A judge has dismissed a construction company’s defamation suit against The Globe and Mail, citing a new Ontario law aimed at protecting freedom of expression. The case is the first major test of how the legislation applies to investigative journalism.
But Ontario Superior Court Justice Edward Morgan did so reluctantly. He said that because The Globe had a valid defence of fair comment on a matter of public interest, he was obliged to dismiss the lawsuit. But he said doing so seemed to defeat the purpose of the new law, which is to stop lawsuits being used as a tool of intentional intimidation.
“I am not satisfied that this conclusion truly fulfills the legislative purposes” of the new law, he wrote in a 17-page decision released on Wednesday. “In requiring an otherwise serious and meritorious claim to be dismissed because at this stage a potential defence cannot be eliminated,” the law risks tipping the balance further in the publisher’s favour than the legislature intended. “The goal is to foster free expression on matters of public interest, but not to ‘create a safe space’ for defamation.”
In 2015, Ontario passed the Protection of Public Participation Act. It is known as an anti-SLAPP law − one of several in North America aimed at protecting individuals and the news media from lawsuits intended to silence them. (SLAPP stands for strategic lawsuit against public participation.)
Bondfield Construction Co. Ltd. sued The Globe for defamation over five articles in a seven-part series in 2015 and 2016 which revealed links between that company’s president and a senior executive at St. Michael’s Hospital in Toronto. That St. Michael’s executive had been complicit in a financial fraud when he was employed by Infrastructure Ontario. Bondfield had been awarded a $300-million contract by the hospital.
The Globe asked Justice Morgan to reject the lawsuit under the 2015 anti-SLAPP law. The Globe’s lawyers describe the case as the first test of a major lawsuit against a large media company under that law. (Several smaller cases are currently before the Ontario Court of Appeal.)
Under the anti-SLAPP law, Bondfield had a relatively high burden, Justice Morgan said, to show why its suit should continue when the stories that were the subject of the lawsuit touched on the public interest.

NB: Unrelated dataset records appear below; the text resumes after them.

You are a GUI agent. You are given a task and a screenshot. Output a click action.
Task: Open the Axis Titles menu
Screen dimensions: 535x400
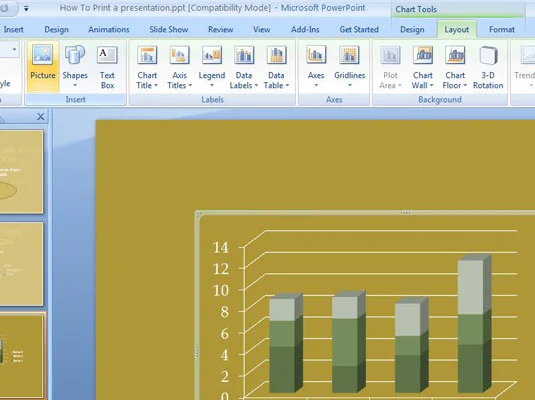pyautogui.click(x=179, y=67)
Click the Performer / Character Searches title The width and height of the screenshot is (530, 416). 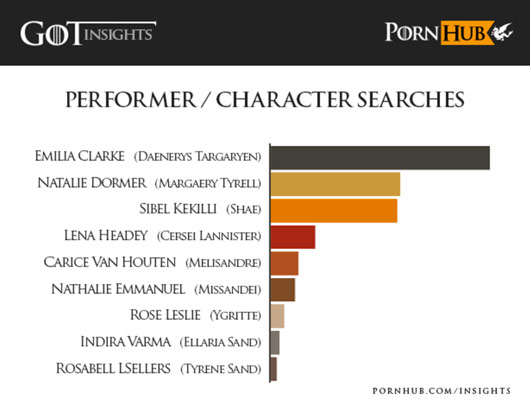[265, 99]
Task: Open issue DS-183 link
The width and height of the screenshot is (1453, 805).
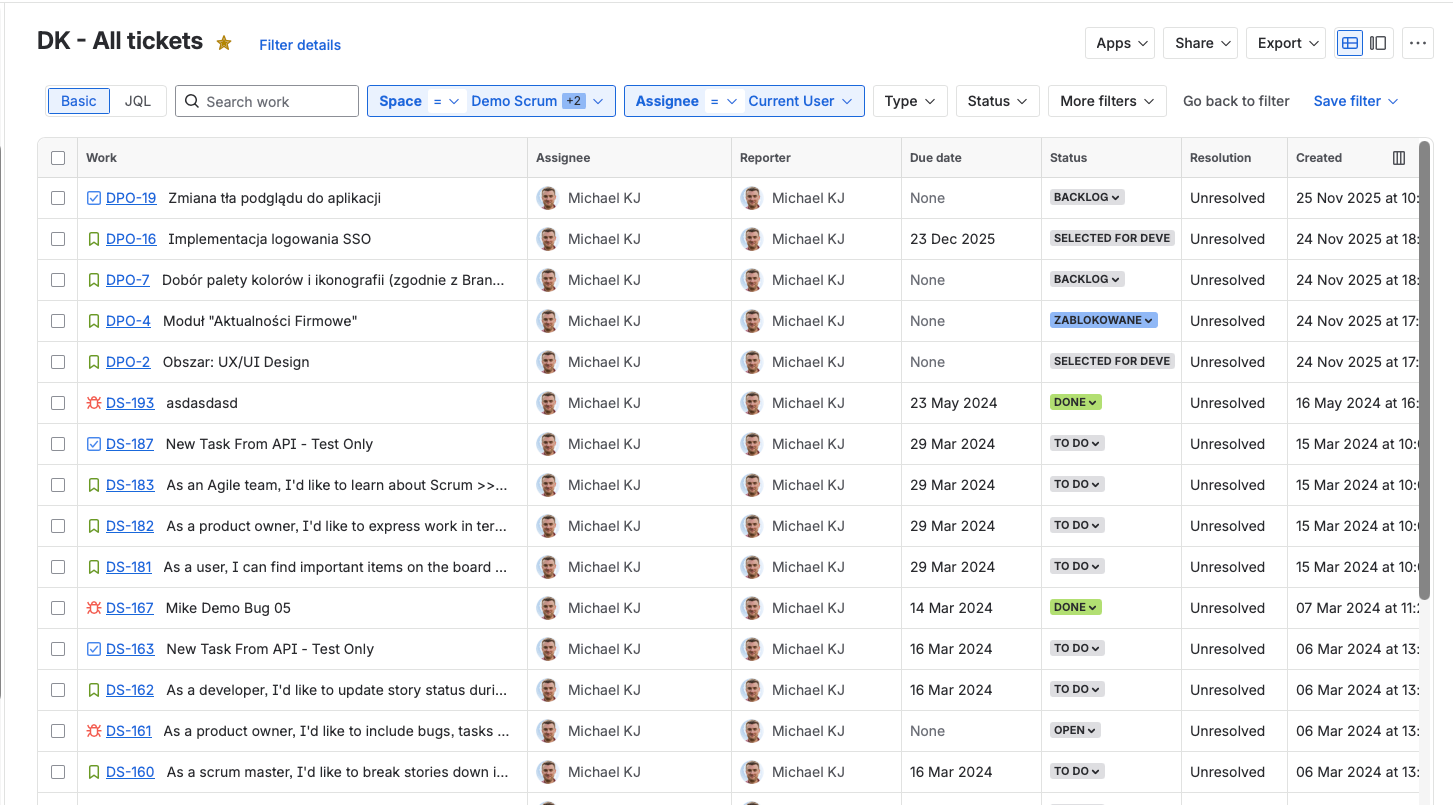Action: (x=130, y=485)
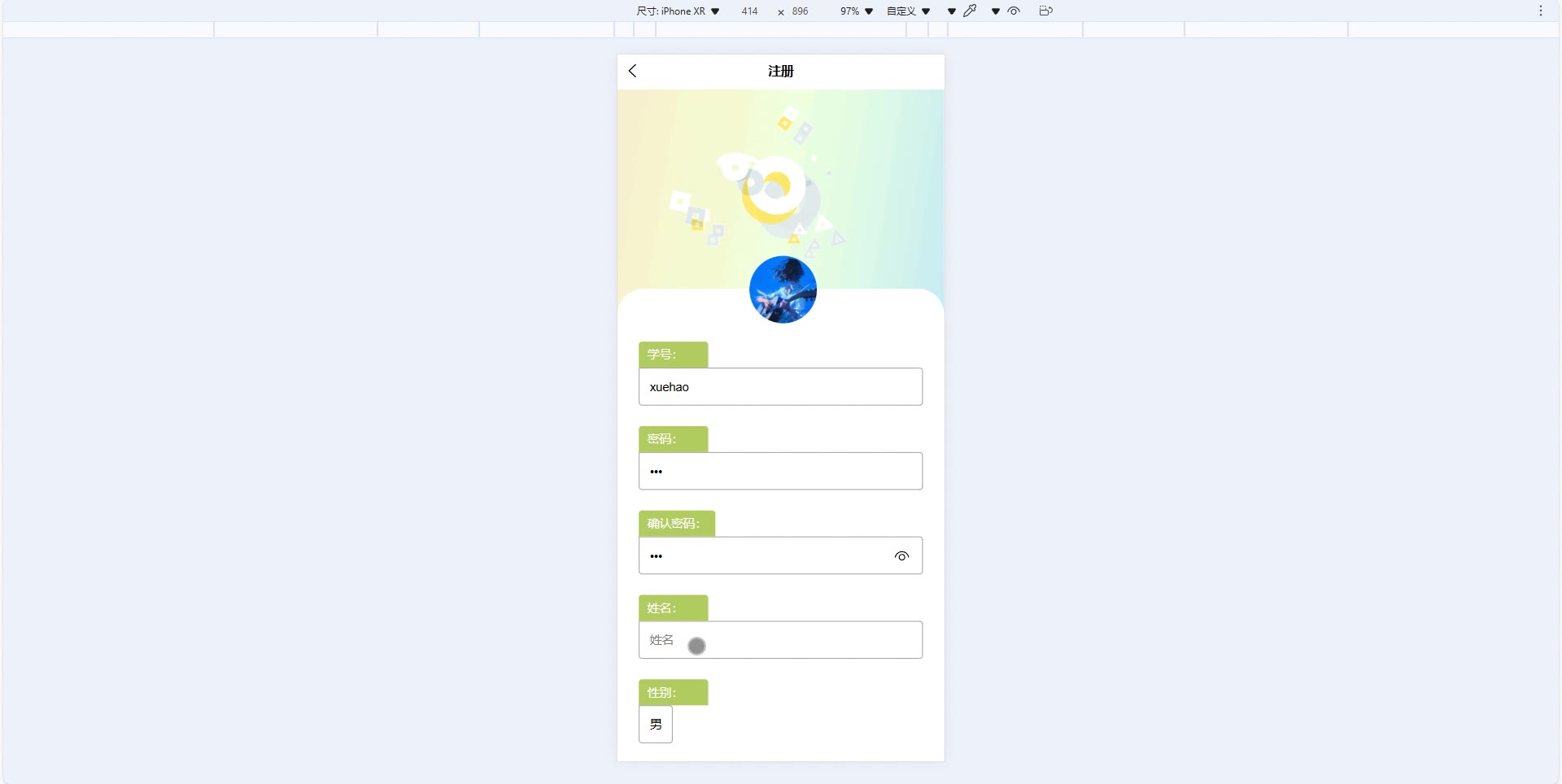Expand the 自定义 throttling dropdown

[x=909, y=11]
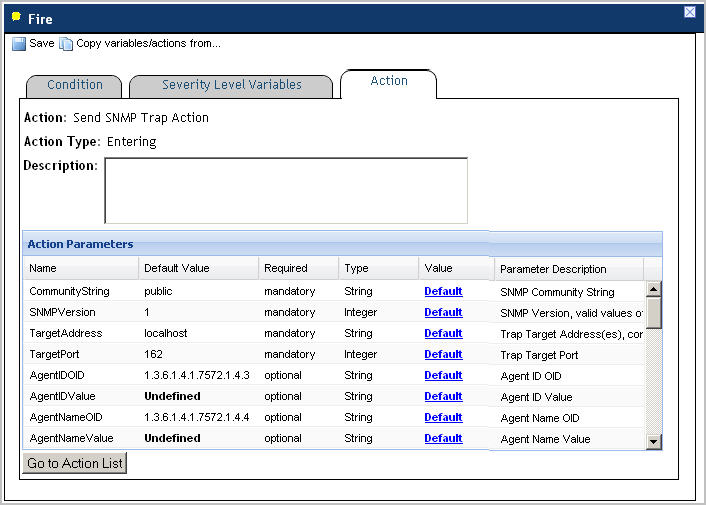
Task: Click the Parameter Description column header
Action: click(x=553, y=269)
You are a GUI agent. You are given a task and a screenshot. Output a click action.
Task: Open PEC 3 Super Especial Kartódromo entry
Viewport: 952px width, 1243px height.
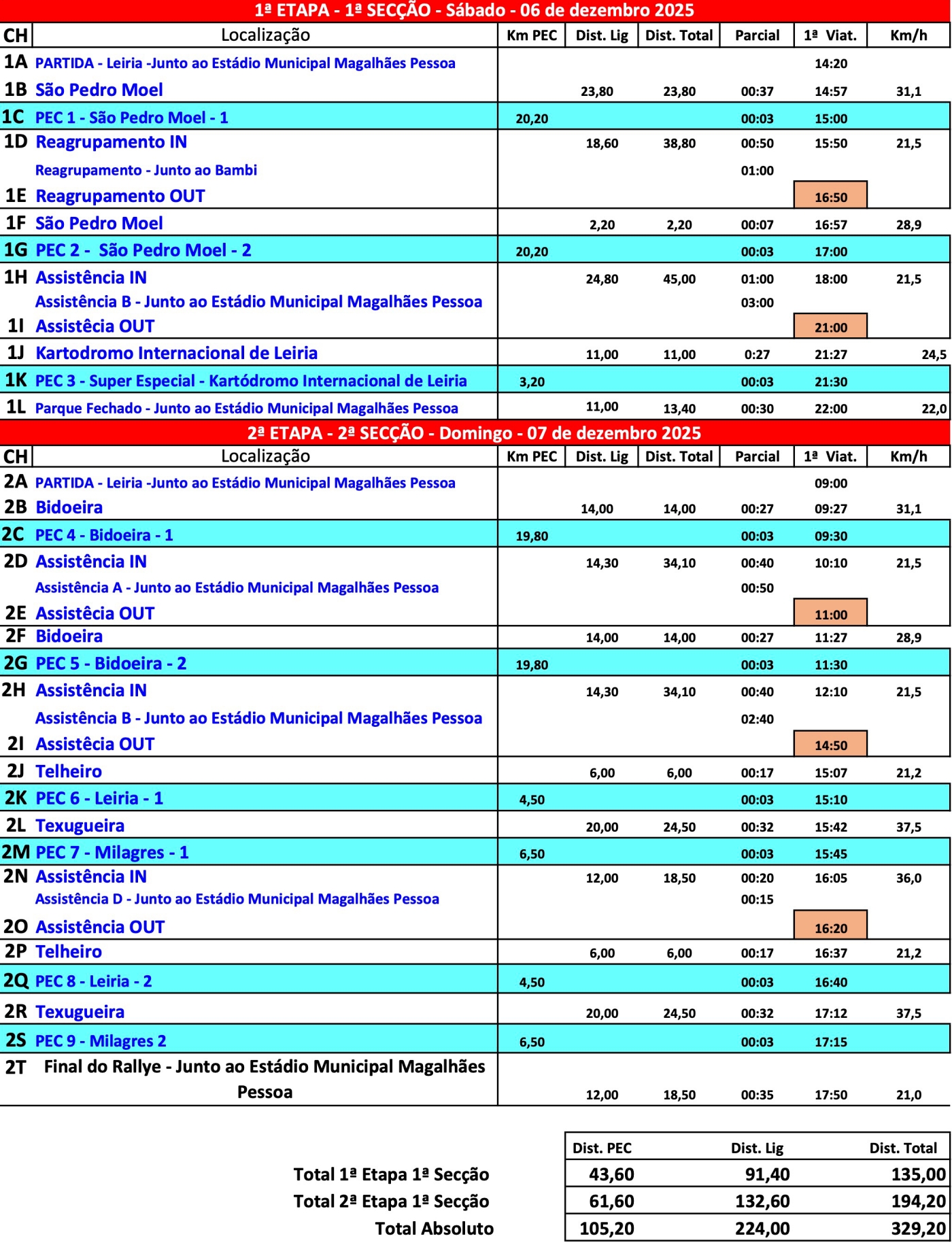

Bondfield needed to show that its defamation suit has substantial merit; that The Globe has no valid defence against that lawsuit; and that the harm suffered by Bondfield outweighed the public interest in protecting The Globe’s freedom of expression in publishing the stories at issue.
Bondfield said the articles had a “devastating” effect on its reputation and caused it to lose business. Justice Morgan accepted that the articles harmed the company’s reputation, and were therefore defamatory, though he said the company may have lost business over its president’s decision-making, as opposed to the reports themselves.
The Globe raised the defence of fair comment and responsible communication. Justice Morgan accepted that the fair-comment defence was possible. “The existence of a fair comment defence assures the success of The Globe’s motion,” he wrote. Citing what he described as “omissions” in the reporting, however, he said he wasn’t sure whether the articles qualified as responsible journalism.
Justice Morgan also ruled that the harm done to the company outweighed the public interest in the reports themselves. While The Globe said the lawsuit cast a “libel chill” on subsequent reporting on the same subject, Justice Morgan was skeptical.
The Globe greeted the court ruling as a positive development.
“Investigative journalism takes time,” David Walmsley, the paper’s editor-in-chief, said. “And in this case, the effort didn’t end with the publication of the story. Instead, hundreds if not thousands of hours were committed to defending the accuracy and fairness of our work. The effort forced us to delay unrelated investigations as we mounted a defence of our journalism. This court victory is the culmination of one of the most time-consuming, expensive and labour intensive pieces of pretrial litigation The Globe and Mail has ever been involved in.”
Kevin O’Brien, a lawyer representing Bondfield, said the company intends to appeal the ruling, adding: “Bondfield is obviously disappointed in the result. However, Bondfield is heartened that the judge expressly acknowledged that its claim has substantial merit, and he was deeply critical of The Globe’s reporting.”